═════ Recorded data ═════

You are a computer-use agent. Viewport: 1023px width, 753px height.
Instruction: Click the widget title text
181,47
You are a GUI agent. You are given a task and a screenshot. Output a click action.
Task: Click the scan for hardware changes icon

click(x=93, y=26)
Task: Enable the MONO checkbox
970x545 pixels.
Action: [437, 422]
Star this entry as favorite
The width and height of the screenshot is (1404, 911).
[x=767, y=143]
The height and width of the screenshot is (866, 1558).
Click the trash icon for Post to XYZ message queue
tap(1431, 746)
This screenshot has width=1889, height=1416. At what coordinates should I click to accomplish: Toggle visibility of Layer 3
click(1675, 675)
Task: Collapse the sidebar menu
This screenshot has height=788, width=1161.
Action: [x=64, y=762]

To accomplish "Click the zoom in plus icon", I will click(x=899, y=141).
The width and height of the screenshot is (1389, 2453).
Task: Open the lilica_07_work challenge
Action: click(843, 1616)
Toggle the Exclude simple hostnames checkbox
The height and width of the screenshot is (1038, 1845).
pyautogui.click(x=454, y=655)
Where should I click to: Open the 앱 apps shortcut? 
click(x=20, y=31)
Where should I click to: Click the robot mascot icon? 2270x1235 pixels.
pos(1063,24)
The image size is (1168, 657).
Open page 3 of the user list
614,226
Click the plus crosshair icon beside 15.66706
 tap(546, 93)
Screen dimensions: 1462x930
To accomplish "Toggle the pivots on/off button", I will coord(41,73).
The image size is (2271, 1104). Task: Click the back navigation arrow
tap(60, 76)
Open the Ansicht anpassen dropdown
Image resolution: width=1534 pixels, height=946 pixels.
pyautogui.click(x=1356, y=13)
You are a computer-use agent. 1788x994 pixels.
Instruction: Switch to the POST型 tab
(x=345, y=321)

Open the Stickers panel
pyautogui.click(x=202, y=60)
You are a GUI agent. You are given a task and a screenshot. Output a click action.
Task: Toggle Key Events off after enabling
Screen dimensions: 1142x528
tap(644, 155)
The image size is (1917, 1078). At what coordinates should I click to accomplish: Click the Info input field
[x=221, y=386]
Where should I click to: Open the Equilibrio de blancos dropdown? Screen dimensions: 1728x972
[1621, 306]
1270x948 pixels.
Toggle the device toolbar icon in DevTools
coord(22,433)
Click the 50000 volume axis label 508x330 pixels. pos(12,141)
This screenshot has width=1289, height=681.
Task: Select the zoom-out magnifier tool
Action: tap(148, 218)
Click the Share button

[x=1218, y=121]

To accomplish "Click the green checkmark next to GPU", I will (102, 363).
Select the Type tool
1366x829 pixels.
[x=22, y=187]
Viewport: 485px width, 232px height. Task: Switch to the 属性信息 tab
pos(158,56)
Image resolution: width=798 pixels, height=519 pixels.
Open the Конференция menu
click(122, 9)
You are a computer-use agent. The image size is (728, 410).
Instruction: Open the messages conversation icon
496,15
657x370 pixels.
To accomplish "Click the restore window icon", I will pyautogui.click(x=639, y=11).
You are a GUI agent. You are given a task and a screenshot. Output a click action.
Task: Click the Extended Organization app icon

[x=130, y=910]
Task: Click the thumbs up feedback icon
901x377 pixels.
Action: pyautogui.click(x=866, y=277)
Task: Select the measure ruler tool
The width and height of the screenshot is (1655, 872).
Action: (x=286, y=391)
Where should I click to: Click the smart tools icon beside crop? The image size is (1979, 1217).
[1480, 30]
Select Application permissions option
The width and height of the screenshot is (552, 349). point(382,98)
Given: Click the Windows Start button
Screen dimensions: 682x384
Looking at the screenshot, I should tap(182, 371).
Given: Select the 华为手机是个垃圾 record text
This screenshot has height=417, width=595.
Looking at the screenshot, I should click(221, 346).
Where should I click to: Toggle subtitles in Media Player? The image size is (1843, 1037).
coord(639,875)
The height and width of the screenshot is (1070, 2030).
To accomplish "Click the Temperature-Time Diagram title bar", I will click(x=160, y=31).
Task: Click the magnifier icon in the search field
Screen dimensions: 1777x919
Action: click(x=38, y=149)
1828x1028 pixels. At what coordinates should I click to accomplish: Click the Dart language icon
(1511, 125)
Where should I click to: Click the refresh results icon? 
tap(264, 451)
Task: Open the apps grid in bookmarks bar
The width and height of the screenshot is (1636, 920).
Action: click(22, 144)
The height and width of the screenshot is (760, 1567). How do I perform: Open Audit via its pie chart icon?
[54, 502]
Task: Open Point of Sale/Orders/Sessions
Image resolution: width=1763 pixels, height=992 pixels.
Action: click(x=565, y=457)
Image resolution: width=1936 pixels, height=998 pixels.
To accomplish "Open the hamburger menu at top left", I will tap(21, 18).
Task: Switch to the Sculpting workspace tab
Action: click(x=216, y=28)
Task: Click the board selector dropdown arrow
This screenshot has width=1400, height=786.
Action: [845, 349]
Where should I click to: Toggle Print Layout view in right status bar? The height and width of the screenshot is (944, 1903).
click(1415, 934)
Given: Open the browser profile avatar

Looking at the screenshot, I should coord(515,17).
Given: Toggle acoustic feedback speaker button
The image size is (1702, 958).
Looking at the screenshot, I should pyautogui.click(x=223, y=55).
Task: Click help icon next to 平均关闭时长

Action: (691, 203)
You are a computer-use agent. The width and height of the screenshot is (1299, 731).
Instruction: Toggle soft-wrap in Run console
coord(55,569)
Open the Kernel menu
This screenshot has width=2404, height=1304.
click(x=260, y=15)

═════

# Task directions
If a line in the records has the word "computer", copy that line.

# Task answer
You are a computer-use agent. Viewport: 1023px width, 753px height.
You are a computer-use agent. 1788x994 pixels.
You are a computer-use agent. The image size is (728, 410).
You are a computer-use agent. The width and height of the screenshot is (1299, 731).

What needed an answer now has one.